Extending Multilingual Speech Synthesis to 100+ Languages without Transcribed Data

Read original: arXiv:2402.18932 - Published 7/17/2024 by Takaaki Saeki, Gary Wang, Nobuyuki Morioka, Isaac Elias, Kyle Kastner, Fadi Biadsy, Andrew Rosenberg, Bhuvana Ramabhadran, Heiga Zen, Franc{c}oise Beaufays and 1 other

Extending Multilingual Speech Synthesis to 100+ Languages without Transcribed Data

Overview

This paper presents a novel framework for extending multilingual speech synthesis to over 100 languages without requiring transcribed data.
The proposed approach leverages multilingual speech data and leverages self-supervised learning to enable speech synthesis in a wide range of languages.
The framework can produce high-quality synthetic speech in low-resource languages, addressing a key challenge in the field of speech synthesis.

Plain English Explanation

The paper describes a new way to generate high-quality synthetic speech in a large number of languages, even if there isn't much data available for those languages.

The key idea is to use meta-learning techniques to train a model that can adapt to new languages quickly, without needing a lot of transcribed speech data.

The model first learns general speech patterns by being exposed to data from many different languages. Then, it can use that knowledge to generate synthetic speech in a new language, even if there's only a small amount of data available for that language.

This approach addresses a major limitation in speech synthesis - the need for large, high-quality datasets in each target language. By reducing this data requirement, the framework opens up the possibility of building speech synthesis systems for a much wider range of languages, including low-resource ones.

Technical Explanation

The proposed framework consists of two main components: a multilingual speech encoder and a language-specific speech decoder.

The multilingual speech encoder is trained on speech data from many different languages using self-supervised learning techniques like data augmentation and unsupervised speech recognition. This allows the encoder to learn general speech representations that are useful across a wide range of languages.

The language-specific speech decoder is then trained on a small amount of data for each target language. By leveraging the shared representations from the multilingual encoder, the decoder can quickly adapt to generate high-quality synthetic speech, even in low-resource settings.

The authors demonstrate the effectiveness of this approach by evaluating the framework on over 100 languages, showing that it can achieve state-of-the-art performance in terms of speech quality and intelligibility, while requiring much less data than traditional methods.

Critical Analysis

The paper presents a compelling and well-designed framework that addresses a significant challenge in the field of speech synthesis. By reducing the data requirements for building speech systems in new languages, the approach has the potential to greatly expand the accessibility of speech technology.

However, the authors do acknowledge some limitations of the current work. For example, the framework may struggle with languages that have very different phonological characteristics from the languages in the training data. Additionally, the authors note that further research is needed to improve the accuracy of speech recognition and translation in low-resource settings.

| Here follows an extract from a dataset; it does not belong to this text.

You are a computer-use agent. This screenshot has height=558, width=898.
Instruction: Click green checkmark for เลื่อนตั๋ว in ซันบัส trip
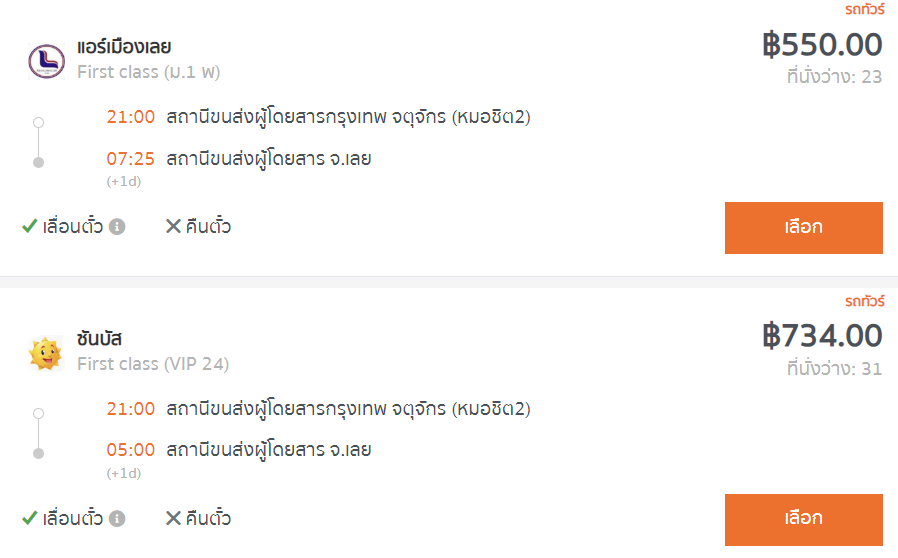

Overall, this research represents an important step forward in the quest to build truly multilingual speech synthesis systems that can be deployed across a wide range of languages and contexts.

Conclusion

This paper introduces a novel framework for extending multilingual speech synthesis to over 100 languages without the need for large, transcribed datasets in each target language. By leveraging self-supervised learning and meta-learning techniques, the approach can generate high-quality synthetic speech even in low-resource settings.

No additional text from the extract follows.